EDIT: This is true up to dimension 8. An article that I have, Hsia, J.S. Two theorems on integral matrices. Linear Multilinear Algebra 5, 257-264 (1978). I put a pdf at TERNARY with the name Hsia_1978.pdf. He calls the the Completion problem, answers it in Theorem 2. He also gives my dimension 9 example, page 262. So, I was only about 34 years late. This reference was provided on MO by someone anonymous using the name http://en.wikipedia.org/wiki/Yazdegerd_III , which I really thought was a Dr. Seuss name because of the rhyme, compare http://en.wikipedia.org/wiki/Yertle_the_Turtle_and_Other_Stories and see http://en.wikipedia.org/wiki/Dr._Seuss_bibliography#Dr._Seuss_books
ORIGINAL: Finally got it. The task is impossible for a 9 by 9 matrix with first row $ (1,1,1,1,1,1,1,1,1 ). $
I Win.
The trick is that $ x^2 \equiv x \pmod 2. $ So, if I take any ODD number $k,$ and consider a $k^2$ by $k^2$ matrix, then take the first row of the matrix to be all 1's, we find that there are NO other rows of the same length orthogonal to the first row, because a row $(x_1, \ldots, x_{k^2})$ is required to have squared length $k^2$ in this problem, so $ \sum_{j=1}^{k^2} \; x_j^2 \; = \; k^2 \equiv 1 \pmod 2. $ Then the dot product with the row of all 1's is $ \sum_{j=1}^{k^2} \; x_j \; \equiv \; \sum_{j=1}^{k^2} \; x_j^2 \equiv 1 \pmod 2. $ That is, the dot product is odd and therefore nonzero. So, in fact, there are just no orthogonal rows of the same squared length, you cannot fill in the entire matrix, you cannot even get a second row.
EDIT: a similar thing can be done for any $n$ by $n$ matrix when $ n \equiv 1 \pmod 8. $ So, for example, when $n = 17,$ the matrix cannot be filled in as desired when the first row is $ (3,1,1,1,1, 1,1,1,1, 1,1,1,1, 1,1,1,1). $ The entries do not need to be 1, just odd.

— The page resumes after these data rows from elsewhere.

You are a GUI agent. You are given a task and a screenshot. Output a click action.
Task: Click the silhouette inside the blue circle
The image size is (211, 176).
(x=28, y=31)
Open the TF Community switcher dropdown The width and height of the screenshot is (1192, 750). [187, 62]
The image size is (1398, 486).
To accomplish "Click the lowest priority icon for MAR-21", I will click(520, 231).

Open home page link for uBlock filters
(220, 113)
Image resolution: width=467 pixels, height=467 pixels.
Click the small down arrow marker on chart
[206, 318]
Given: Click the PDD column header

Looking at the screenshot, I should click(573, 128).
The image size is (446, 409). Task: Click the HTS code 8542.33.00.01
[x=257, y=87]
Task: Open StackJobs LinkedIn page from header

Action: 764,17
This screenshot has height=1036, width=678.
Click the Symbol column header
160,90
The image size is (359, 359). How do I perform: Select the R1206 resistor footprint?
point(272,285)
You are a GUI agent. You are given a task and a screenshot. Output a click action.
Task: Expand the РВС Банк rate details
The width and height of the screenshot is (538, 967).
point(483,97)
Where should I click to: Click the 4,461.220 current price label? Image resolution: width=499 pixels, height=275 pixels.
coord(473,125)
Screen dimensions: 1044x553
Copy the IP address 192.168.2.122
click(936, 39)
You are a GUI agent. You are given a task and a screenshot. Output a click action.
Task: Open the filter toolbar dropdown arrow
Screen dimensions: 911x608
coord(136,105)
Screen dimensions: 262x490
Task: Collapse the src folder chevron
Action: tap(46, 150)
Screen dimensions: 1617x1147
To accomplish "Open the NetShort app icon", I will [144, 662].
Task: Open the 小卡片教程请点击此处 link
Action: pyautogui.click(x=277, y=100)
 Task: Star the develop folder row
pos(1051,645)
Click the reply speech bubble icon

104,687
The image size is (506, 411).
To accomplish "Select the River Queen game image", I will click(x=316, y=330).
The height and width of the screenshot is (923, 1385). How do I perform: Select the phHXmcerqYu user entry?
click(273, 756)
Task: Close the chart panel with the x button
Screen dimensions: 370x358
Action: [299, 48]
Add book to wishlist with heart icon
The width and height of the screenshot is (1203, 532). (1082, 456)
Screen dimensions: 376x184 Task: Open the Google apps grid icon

So, there should be infinitely many first rows (for each $n$) for which this task is impossible, as long as we have $ n \equiv 1 \pmod 8. $ Yes, that is quite easy. Gauss showed that every number is the sum of three triangular numbers, such being $(1/2)(p^2 +p)$ for integer $p \geq 0.$ Now, $8 \cdot (1/2)(p^2 +p)= 4 p^2 + 4 p.$ So we can represent any multiple of 8 as $4 p^2 + 4 p + 4 q^2 + 4 q + 4 r^2 + 4 r$ with integers $p,q,r \geq 0.$ As a result, we may have any odd square we like (no smaller than $n$) as the sum of the squares of $ (2p+1,2q+1,2r+1,1,1,1, \ldots, 1,1,1,1) $ with the row being of length $ n \equiv 1 \pmod 8. $ As a result, we can have the length be any odd integer we like, as long as it is at least $\lceil \; \sqrt n \; \rceil.$
EDDDITTT: the part about Gauss and triangular numbers says something stronger, making for far more counterexamples: with $ n \equiv 1 \pmod 8, $ we may specify any $n-3$ odd numbers we like, then use the final three positions (also odd numbers) to force integral length, as requested in the original problem. Hence this example: $ (1,3,5,7,9,11,13,17,25) $ which has length 37. But any other integer vector of length 37 has an odd, hence nonzero, inner product with this vector.